Les sénateurs français ont tenté de faire des parallèles entre le projet de loi sur le renseignement qu’ils examinaient et l’USA Freedom Act, récemment adopté aux Etats-Unis. En se prenant souvent les pieds dans le tapis.
Au Sénat, mercredi soir, il était sur toutes les lèvres. Les sénateurs et les ministres n’ont eu de cesse, alors qu’ils examinaient un des points les plus contestés du projet de loi sur le renseignement, de se référer à la récente adoption, par les Etats-Unis, de l’USA Freedom Act.
Il faut dire que le hasard fait bien les choses. Alors que les sénateurs adoptaient une disposition, controversée, du projet de loi sur le renseignement qui permettra l’installation, sur les réseaux Internet français, d’algorithmes (aussi appelés « boîtes noires ») analysant les métadonnées du trafic Internet des Français et censés détecter les terroristes, leurs homologues outre-Atlantique venaient de voter un texte réduisant pour la première fois depuis le 11-Septembre les marges de manœuvre des services de renseignement.
Problème : les sénateurs français n’ont pas toujours lu correctement le texte de loi adopté par les sénateurs américains.
Il ne remplace pas le Patriot Act
Le Freedom Act, ont affirmé plusieurs sénateurs opposés à la loi sur le renseignement, remplace le Patriot Act. C’est faux. Il aménage une des multiples sections du Patriot Act, qui reste bel et bien vivant. La section en question avait été utilisée par une cour de justice secrète (la FISC) pour demander, illégalement a jugé récemment la justice américaine, que l’intégralité des métadonnées téléphoniques des Américains soit automatiquement transmises à la NSA. C’est le premier programme de surveillance qui avait été révélé, en juin 2013, par Edward Snowden.
Mais il change des choses
Le USA Freedom Act, à entendre le ministre de la défense Jean-Yves Le Drian, ne changerait pas grand-chose. C’est inexact : grâce au texte nouvellement voté, il ne sera plus possible à la NSA de se faire adresser automatiquement et systématiquement toutes les métadonnées téléphoniques des citoyens américains. Les données seront stockées au sein des entreprises téléphoniques seront encore accessibles, mais les autorités ne pourront interroger ces données que de manière ciblée. Par ailleurs, des mesures de transparence sur le programme de surveillance ont été prises et le fonctionnement de la cour de justice secrète FISC a été légèrement réformé.
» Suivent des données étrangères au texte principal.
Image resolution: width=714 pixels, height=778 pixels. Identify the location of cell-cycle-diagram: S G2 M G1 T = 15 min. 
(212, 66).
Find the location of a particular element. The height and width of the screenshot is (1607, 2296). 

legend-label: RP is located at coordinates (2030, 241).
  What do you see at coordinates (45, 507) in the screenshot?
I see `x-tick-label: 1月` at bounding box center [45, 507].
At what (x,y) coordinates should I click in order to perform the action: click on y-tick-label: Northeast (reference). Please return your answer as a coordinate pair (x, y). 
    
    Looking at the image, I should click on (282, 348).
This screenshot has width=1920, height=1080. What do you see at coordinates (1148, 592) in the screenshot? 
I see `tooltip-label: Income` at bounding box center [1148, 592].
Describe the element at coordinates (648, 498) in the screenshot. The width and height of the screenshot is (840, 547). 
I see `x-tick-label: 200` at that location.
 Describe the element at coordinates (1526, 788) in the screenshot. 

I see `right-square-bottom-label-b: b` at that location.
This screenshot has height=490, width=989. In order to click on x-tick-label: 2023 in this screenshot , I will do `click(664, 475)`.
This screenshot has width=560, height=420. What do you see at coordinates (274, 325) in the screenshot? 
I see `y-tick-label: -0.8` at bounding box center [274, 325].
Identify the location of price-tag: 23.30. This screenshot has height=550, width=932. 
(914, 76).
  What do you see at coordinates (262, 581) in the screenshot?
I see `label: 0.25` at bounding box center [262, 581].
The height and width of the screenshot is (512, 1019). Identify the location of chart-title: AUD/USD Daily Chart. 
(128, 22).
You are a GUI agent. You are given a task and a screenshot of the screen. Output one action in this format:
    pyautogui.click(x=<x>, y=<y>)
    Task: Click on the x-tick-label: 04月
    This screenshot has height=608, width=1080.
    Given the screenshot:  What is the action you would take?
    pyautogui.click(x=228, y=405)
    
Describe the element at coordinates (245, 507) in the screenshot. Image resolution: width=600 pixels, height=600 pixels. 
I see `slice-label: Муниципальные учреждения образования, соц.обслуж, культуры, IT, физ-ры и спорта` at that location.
Non, les « boîtes noires » françaises n’existent pas aux Etats-Unis
Certains sénateurs ont affirmé, comme Claure Malhuret (Allier, Les Républicains), que les boîtes noires existaient aux Etats-Unis depuis 15 ans et venaient d’être supprimées par le Freedom Act. C’est faux. Aux Etats-Unis, les entreprises téléphoniques avaient l’obligation, par une ordonnance de la cour de justice secrète, de fournir à la NSA toutes les métadonnées téléphoniques à la NSA, qui les stockaient, sans systématiquement les analyser.
Dans le cas français, c’est un matériel directement implanté chez les fournisseurs d’accès à Internet (et non les entreprises téléphoniques) qui mènera l’analyse destinée à détecter les comportements terroristes en ligne. Il n’y aura, contrairement aux Etats-Unis, pas de stockage de grande ampleur. Mais l’analyse portera sur l’intégralité des données, contrairement aux Etats-Unis.
Les Américains ont mis fin à une petite partie de la surveillance de masse
Certains sénateurs français ont affirmé que le Freedom Act avait permis de renvoyer aux oubliettes la surveillance de masse. C’est essentiellement faux : d’un côté, ce texte empêche la surveillance de masse des métadonnées téléphoniques des Américains (sans en bloquer totalement la surveillance, qui devient un peu plus ciblée). Mais il laisse intacts de nombreux autres programmes, notamment ceux qui visent l’étranger.